_Exercise requirements_
a) Update the text on nuclear projects: write it out from "In Poland, there" to "on Westinghouse AP1000s.", putting "SMRs" in place of "Small Modular Reactors".
b) According to the text on nuclear projects, who fabricated and installed the reactors at the Barakah Nuclear Power Plant?

_Text passage_
* * *
In Poland, there are a lot of nuclear projects on the table.  The US is lending the country $4 billion to partially fund the construction of up to 20 Small Modular Reactors, which are projected to be BWRX-300s from the GE-Hitachi joint venture.  However, it appears that the first plant in Poland to go operational will be a large plant based on Westinghouse AP1000s.

Here is a spreadsheet of the potential Polish nuclear projects, with the customers, reactor types, and estimated timing.

A major problem with nuclear, and a reason often given for taking a dismissive attitude toward this energy source, is the length of time require to build new plants.  An example of a nuclear project accomplished on a considerably better than typical schedule is the Barakah Nuclear Power Plant in the United Arab Emerates.  The link (twitter) describes the approach that was taken; there’s also a video interview with Mohammed Al Hammadi, CEO of Emirates Nuclear. Looks interesting–I watched the first 15 minutes so far–Al Hammadi is an EE and started out as an engineer doing power network design. The reactors in this plant are based on a Westinghouse design and fabricated and installed by a Korean company.
* * *
_Data supplied_
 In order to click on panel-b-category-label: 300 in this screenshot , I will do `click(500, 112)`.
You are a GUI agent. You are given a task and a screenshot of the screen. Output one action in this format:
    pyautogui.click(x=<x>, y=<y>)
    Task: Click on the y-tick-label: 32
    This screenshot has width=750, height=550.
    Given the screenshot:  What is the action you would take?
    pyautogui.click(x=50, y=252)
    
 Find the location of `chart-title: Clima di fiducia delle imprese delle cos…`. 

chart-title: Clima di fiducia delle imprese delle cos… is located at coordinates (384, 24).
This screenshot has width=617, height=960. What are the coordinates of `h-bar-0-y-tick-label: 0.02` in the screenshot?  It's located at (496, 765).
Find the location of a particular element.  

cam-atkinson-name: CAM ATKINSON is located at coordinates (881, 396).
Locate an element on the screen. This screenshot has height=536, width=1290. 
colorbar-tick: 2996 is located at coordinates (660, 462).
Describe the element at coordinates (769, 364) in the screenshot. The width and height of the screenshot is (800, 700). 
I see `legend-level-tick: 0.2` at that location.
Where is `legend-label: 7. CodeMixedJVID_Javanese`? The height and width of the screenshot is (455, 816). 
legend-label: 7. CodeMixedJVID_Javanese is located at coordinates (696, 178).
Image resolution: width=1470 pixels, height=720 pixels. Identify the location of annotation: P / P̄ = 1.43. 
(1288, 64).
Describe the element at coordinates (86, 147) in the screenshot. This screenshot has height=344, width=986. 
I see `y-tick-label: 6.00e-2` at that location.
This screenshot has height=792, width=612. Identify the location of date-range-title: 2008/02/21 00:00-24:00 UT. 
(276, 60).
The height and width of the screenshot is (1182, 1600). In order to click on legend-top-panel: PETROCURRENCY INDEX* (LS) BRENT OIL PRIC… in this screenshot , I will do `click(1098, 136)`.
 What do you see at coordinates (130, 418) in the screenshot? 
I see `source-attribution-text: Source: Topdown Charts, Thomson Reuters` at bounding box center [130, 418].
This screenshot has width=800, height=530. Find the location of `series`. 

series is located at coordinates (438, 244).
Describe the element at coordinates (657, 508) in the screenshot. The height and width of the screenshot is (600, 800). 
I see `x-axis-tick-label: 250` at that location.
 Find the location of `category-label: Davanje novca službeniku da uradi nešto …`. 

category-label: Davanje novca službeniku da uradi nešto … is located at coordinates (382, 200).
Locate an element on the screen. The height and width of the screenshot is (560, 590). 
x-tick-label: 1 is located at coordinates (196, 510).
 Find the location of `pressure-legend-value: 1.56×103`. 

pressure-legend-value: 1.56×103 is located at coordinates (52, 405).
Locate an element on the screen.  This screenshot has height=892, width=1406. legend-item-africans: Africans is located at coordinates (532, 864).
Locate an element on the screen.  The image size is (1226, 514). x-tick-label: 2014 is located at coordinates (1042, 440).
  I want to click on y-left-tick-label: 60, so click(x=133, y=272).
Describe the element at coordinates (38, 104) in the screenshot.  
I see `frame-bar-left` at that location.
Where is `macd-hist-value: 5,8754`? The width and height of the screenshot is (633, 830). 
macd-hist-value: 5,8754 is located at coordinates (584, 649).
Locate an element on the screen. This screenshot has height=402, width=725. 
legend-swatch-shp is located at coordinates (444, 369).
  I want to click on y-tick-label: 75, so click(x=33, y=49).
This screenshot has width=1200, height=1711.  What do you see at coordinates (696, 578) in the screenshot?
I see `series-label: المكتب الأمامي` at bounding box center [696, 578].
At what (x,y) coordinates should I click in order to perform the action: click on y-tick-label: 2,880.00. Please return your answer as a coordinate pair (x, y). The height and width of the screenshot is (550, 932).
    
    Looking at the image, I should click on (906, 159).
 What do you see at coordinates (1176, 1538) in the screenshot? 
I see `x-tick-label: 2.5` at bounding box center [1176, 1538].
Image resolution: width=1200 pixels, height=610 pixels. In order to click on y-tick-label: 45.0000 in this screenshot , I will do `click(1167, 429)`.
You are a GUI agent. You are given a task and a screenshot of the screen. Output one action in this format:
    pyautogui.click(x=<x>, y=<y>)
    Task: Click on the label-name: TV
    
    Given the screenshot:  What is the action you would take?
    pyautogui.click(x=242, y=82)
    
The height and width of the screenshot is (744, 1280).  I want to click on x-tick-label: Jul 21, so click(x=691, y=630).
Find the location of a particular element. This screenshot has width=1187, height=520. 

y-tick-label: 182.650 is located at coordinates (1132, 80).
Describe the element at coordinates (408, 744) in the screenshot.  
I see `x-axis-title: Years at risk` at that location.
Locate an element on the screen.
* * *
_Responses for each task_
a)
In Poland, there are a lot of nuclear projects on the table.  The US is lending the country $4 billion to partially fund the construction of up to 20 SMRs, which are projected to be BWRX-300s from the GE-Hitachi joint venture.  However, it appears that the first plant in Poland to go operational will be a large plant based on Westinghouse AP1000s.

b) A Korean company.